(Task statement) Give back the full data, retyped precisely.

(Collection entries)
◇ ◇ ◇ ◇ ◇
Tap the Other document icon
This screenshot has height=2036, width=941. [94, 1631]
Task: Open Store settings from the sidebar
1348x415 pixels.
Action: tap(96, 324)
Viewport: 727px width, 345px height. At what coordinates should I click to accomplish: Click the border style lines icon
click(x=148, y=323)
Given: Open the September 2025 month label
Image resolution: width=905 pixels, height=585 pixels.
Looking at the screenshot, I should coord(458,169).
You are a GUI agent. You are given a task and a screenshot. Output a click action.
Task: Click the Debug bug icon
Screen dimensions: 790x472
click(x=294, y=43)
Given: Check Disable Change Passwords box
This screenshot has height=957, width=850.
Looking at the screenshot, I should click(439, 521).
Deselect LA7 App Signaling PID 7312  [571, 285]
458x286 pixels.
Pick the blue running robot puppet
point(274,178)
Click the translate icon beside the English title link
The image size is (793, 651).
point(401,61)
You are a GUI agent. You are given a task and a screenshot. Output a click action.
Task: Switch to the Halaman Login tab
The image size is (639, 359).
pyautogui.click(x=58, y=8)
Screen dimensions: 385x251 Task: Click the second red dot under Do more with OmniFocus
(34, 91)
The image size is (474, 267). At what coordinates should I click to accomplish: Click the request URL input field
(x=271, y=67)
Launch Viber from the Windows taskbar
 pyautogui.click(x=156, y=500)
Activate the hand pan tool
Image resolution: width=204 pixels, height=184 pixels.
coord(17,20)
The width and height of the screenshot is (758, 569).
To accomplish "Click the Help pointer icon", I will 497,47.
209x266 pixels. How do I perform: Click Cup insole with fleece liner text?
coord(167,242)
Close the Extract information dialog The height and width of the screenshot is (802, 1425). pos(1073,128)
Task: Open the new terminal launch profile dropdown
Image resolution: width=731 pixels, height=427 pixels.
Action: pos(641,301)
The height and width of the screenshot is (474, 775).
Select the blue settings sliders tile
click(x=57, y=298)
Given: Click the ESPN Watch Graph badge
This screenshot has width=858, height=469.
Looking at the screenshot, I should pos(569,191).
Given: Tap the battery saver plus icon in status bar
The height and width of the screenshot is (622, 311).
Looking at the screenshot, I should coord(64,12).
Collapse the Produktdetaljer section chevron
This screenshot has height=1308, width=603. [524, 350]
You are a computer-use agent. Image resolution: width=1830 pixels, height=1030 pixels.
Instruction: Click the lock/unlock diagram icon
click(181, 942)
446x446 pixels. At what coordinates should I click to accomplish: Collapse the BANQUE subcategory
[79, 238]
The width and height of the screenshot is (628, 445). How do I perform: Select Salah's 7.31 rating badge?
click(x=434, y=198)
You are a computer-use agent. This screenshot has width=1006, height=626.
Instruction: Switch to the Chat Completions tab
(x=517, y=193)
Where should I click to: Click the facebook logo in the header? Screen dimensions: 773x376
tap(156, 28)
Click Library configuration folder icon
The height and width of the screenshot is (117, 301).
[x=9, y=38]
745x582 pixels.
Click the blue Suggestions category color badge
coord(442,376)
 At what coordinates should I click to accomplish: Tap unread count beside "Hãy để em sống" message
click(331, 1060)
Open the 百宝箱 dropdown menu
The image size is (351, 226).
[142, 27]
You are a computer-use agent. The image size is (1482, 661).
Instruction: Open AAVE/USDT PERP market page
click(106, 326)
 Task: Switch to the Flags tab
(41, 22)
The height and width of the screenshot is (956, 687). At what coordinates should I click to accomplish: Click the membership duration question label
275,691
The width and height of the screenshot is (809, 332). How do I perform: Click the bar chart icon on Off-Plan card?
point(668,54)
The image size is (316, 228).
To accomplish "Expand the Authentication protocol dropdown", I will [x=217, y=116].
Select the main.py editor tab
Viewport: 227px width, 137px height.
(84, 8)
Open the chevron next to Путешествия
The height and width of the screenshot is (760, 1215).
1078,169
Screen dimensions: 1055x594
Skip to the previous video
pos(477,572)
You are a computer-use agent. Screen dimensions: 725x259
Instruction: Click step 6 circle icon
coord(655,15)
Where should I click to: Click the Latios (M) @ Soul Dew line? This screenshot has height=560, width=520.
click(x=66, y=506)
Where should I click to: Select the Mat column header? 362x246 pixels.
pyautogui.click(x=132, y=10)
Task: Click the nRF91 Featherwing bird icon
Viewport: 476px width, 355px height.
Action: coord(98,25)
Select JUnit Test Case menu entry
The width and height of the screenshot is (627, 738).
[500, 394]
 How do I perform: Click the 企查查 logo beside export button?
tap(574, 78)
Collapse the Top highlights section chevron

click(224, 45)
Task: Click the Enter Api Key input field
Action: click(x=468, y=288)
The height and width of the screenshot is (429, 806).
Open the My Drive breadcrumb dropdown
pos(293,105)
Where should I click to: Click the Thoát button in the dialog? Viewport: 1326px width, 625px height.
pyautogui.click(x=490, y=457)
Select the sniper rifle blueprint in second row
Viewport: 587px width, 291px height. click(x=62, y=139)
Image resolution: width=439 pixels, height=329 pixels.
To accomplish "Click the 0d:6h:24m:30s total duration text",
◇ ◇ ◇ ◇ ◇
(Expected answer)
Tap the Other document icon
This screenshot has height=2036, width=941. [94, 1631]
Task: Open Store settings from the sidebar
1348x415 pixels.
Action: tap(96, 324)
Viewport: 727px width, 345px height. At what coordinates should I click to accomplish: Click the border style lines icon
click(x=148, y=323)
Given: Open the September 2025 month label
Image resolution: width=905 pixels, height=585 pixels.
Looking at the screenshot, I should coord(458,169).
You are a GUI agent. You are given a task and a screenshot. Output a click action.
Task: Click the Debug bug icon
Screen dimensions: 790x472
click(x=294, y=43)
Given: Check Disable Change Passwords box
This screenshot has height=957, width=850.
Looking at the screenshot, I should click(439, 521).
Deselect LA7 App Signaling PID 7312  [571, 285]
458x286 pixels.
Pick the blue running robot puppet
point(274,178)
Click the translate icon beside the English title link
The image size is (793, 651).
point(401,61)
You are a GUI agent. You are given a task and a screenshot. Output a click action.
Task: Switch to the Halaman Login tab
The image size is (639, 359).
pyautogui.click(x=58, y=8)
Screen dimensions: 385x251 Task: Click the second red dot under Do more with OmniFocus
(34, 91)
The image size is (474, 267). At what coordinates should I click to accomplish: Click the request URL input field
(x=271, y=67)
Launch Viber from the Windows taskbar
 pyautogui.click(x=156, y=500)
Activate the hand pan tool
Image resolution: width=204 pixels, height=184 pixels.
coord(17,20)
The width and height of the screenshot is (758, 569).
To accomplish "Click the Help pointer icon", I will 497,47.
209x266 pixels. How do I perform: Click Cup insole with fleece liner text?
coord(167,242)
Close the Extract information dialog The height and width of the screenshot is (802, 1425). pos(1073,128)
Task: Open the new terminal launch profile dropdown
Image resolution: width=731 pixels, height=427 pixels.
Action: pos(641,301)
The height and width of the screenshot is (474, 775).
Select the blue settings sliders tile
click(x=57, y=298)
Given: Click the ESPN Watch Graph badge
This screenshot has width=858, height=469.
Looking at the screenshot, I should pos(569,191).
Given: Tap the battery saver plus icon in status bar
The height and width of the screenshot is (622, 311).
Looking at the screenshot, I should coord(64,12).
Collapse the Produktdetaljer section chevron
This screenshot has height=1308, width=603. [524, 350]
You are a computer-use agent. Image resolution: width=1830 pixels, height=1030 pixels.
Instruction: Click the lock/unlock diagram icon
click(181, 942)
446x446 pixels. At what coordinates should I click to accomplish: Collapse the BANQUE subcategory
[79, 238]
The width and height of the screenshot is (628, 445). How do I perform: Select Salah's 7.31 rating badge?
click(x=434, y=198)
You are a computer-use agent. This screenshot has width=1006, height=626.
Instruction: Switch to the Chat Completions tab
(x=517, y=193)
Where should I click to: Click the facebook logo in the header? Screen dimensions: 773x376
tap(156, 28)
Click Library configuration folder icon
The height and width of the screenshot is (117, 301).
[x=9, y=38]
745x582 pixels.
Click the blue Suggestions category color badge
coord(442,376)
 At what coordinates should I click to accomplish: Tap unread count beside "Hãy để em sống" message
click(331, 1060)
Open the 百宝箱 dropdown menu
The image size is (351, 226).
[142, 27]
You are a computer-use agent. The image size is (1482, 661).
Instruction: Open AAVE/USDT PERP market page
click(106, 326)
 Task: Switch to the Flags tab
(41, 22)
The height and width of the screenshot is (956, 687). At what coordinates should I click to accomplish: Click the membership duration question label
275,691
The width and height of the screenshot is (809, 332). How do I perform: Click the bar chart icon on Off-Plan card?
point(668,54)
The image size is (316, 228).
To accomplish "Expand the Authentication protocol dropdown", I will [x=217, y=116].
Select the main.py editor tab
Viewport: 227px width, 137px height.
(84, 8)
Open the chevron next to Путешествия
The height and width of the screenshot is (760, 1215).
1078,169
Screen dimensions: 1055x594
Skip to the previous video
pos(477,572)
You are a computer-use agent. Screen dimensions: 725x259
Instruction: Click step 6 circle icon
coord(655,15)
Where should I click to: Click the Latios (M) @ Soul Dew line? This screenshot has height=560, width=520.
click(x=66, y=506)
Where should I click to: Select the Mat column header? 362x246 pixels.
pyautogui.click(x=132, y=10)
Task: Click the nRF91 Featherwing bird icon
Viewport: 476px width, 355px height.
Action: coord(98,25)
Select JUnit Test Case menu entry
The width and height of the screenshot is (627, 738).
[500, 394]
 How do I perform: Click the 企查查 logo beside export button?
tap(574, 78)
Collapse the Top highlights section chevron

click(224, 45)
Task: Click the Enter Api Key input field
Action: click(x=468, y=288)
The height and width of the screenshot is (429, 806).
Open the My Drive breadcrumb dropdown
pos(293,105)
Where should I click to: Click the Thoát button in the dialog? Viewport: 1326px width, 625px height.
pyautogui.click(x=490, y=457)
Select the sniper rifle blueprint in second row
Viewport: 587px width, 291px height. click(x=62, y=139)
Image resolution: width=439 pixels, height=329 pixels.
To accomplish "Click the 0d:6h:24m:30s total duration text",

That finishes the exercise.